The life of her Son, his love – for her, for us, for God – all bear witness to her as do those resounding and redounding words, “Blessed are you among women.” Elizabeth drew those words from the treasury of scripture. We heard those words in our First Lesson, spoken to the widow and warrior Judith by one of the town magistrates:

Judith 13:18 Uzziah said to Judith, “O daughter, you are blessed by the Most High God above all other women on earth, and blessed be the Holy God, who created the heavens and the earth, who has guided you to cut off the head of the leader of our enemies. 19 Praise of you will never depart from the hearts of women and men who remember the power of God. 20 May God do these things for you as an eternal exaltation, and may God visit you with blessings, because you did not withhold your life when our nation was humiliated, rather you rallied against our demise, walking straight before our God.” And all the people said, “Amen.

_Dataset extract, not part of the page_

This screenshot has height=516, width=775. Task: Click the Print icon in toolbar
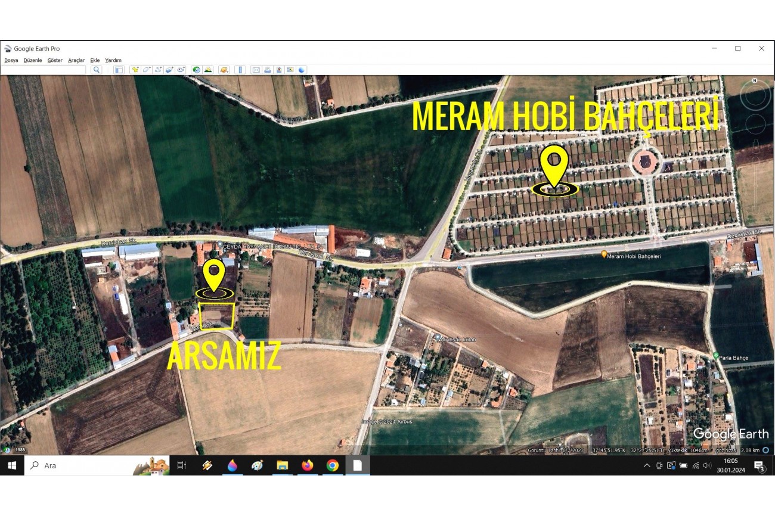click(x=268, y=70)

Amen.”

The context of Judith’s blessing might make it seem a strange or even unwelcome blessing for the Virgin Mother. After all, Judith prayed for God to make her deceit believable and successful and, that deceit was that she was succumbing to the charms of the king blockading the city. She allowed him to think he was seducing her, got him drunk and sawed off his head with his own sword. That is a most unsettling blessing story.

And before Judith, there was Jael. When she killed the enemy of her people by hammering a tent peg into his skull, he was likely attempting to rape her which is why he fell between her legs or in biblical idiom at her feet. His mother, not knowing he is dead, thinks he is late because he is abusing women as spoils of war.

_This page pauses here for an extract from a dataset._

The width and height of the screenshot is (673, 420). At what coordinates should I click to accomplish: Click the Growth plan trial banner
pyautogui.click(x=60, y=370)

Perhaps you’re thinking this sermon has taken an ugly turn. I am convinced that this ugliness is exactly why Elizabeth drew on her knowledge of her scriptures and chose these words and these women to bless her cousin. Redemption is a bloody business because this crucifying world is a bloody place. While she was presenting her baby at the temple, blessed Simeon spoke over the Holy Child to the Blessed Mother (Luke 2:34-35):

This child is destined for the falling and the rising of many in Israel, and to be a sign that will be opposed so that the inner thoughts of many will be revealed—and a sword will pierce your own soul too.

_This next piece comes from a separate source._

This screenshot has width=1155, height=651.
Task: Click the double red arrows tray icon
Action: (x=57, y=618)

Today, we remember and commemorate and celebrate a woman who is more than a two-dimensional Christmas card. We remember a life of joy and sorrow, faith and discipleship, a woman who loved God enough to say yes to the unimaginable, a woman who speaks across the ages and bids us come and follow Jesus and do whatever he tells us to do knowing that we too may come to our death and in so doing, yet live.

In the Name of God who is Love, Jesus the Love that is stronger than death and the Holy Spirit who covers us and fills us with her Love. Amen.